The Task Force and HR have chosen to partner with SAIR Collective as an impartial 3rd party to ensure that everyone has a safe space to talk about their experiences. We will not be sharing the specifics of any of our discussions with staff or residents.
To really answer the rest of these great questions, we need to define some terms that we will use as SAIR engages with your whole community.

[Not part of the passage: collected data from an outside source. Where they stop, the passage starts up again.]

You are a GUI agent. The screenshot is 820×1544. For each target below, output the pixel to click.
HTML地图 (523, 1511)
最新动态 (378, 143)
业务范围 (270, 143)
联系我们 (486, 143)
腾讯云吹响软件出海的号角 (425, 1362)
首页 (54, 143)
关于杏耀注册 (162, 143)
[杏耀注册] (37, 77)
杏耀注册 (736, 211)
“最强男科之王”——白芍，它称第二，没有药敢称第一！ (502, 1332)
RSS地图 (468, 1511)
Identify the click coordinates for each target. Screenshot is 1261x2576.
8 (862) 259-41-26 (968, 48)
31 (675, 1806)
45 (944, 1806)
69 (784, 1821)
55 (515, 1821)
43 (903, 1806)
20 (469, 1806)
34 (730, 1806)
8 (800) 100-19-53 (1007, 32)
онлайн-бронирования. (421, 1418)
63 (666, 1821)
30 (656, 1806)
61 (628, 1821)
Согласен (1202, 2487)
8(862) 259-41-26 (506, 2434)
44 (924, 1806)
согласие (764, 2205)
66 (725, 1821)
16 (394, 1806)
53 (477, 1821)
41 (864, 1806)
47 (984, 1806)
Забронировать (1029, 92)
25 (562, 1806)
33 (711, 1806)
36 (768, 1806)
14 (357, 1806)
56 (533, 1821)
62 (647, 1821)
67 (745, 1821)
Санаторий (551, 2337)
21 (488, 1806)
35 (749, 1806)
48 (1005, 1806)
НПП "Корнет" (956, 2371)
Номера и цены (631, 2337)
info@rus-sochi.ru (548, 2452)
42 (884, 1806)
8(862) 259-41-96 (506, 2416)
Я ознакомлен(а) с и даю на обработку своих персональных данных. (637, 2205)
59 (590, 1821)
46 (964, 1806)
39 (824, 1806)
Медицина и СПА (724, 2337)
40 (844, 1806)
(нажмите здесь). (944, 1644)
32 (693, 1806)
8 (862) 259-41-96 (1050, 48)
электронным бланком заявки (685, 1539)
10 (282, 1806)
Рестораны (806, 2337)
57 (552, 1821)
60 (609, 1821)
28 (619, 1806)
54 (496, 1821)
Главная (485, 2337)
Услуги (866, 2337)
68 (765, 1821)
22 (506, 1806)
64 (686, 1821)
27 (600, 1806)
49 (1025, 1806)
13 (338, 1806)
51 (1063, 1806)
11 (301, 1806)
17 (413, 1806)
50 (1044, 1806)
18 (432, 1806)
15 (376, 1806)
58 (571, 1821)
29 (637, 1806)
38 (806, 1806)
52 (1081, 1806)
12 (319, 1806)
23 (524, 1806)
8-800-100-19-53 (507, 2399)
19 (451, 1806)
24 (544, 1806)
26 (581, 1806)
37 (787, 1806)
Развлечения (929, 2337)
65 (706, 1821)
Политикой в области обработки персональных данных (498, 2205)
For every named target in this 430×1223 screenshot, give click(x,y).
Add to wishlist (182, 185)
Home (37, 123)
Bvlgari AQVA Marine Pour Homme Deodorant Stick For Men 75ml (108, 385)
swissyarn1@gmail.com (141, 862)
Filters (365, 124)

We look at racism for Galloway Ridge through the lens of 3 types of racism, which we will define for you: Interpersonal (staff and staff, staff and resident, resident and resident), Organizational (Galloway's enacted policies and practices), and Systemic (law and cultural norms that privilege some groups). All groups of people at Galloway Ridge are part of these interactions, so that is why everyone is involved in the conversations.
Interpersonal Racism:
Also known as individual racism, interpersonal racism includes actions or interactions that intentionally or unintentionally express prejudice, hate, or bias based on race. Microaggressions, microinvalidations, and microassaults are all types of interpersonal racism.
Organizational Racism:
Organizational or institutional racism refers to the ways in which businesses and institutions can harm or privilege different racial groups through the creation and inequitable enforcement of policies and practices.
Systemic Racism:
Sometimes referred to as structural racism, systemic racism refers to the ways in which racist beliefs, biases, and outcomes are embedded into elements of our society. Systemic racism describes the ways in which laws, public policies, and cultural norms reinforce racial group inequity. Systemic racism includes dimensions and elements of our history and culture that have allowed privileges and disadvantages to be perpetuated on the basis of race. Systemic racism is not something that a few people or institutions choose to practice. Instead it has been a feature of the social, economic, and political systems in which we all exist.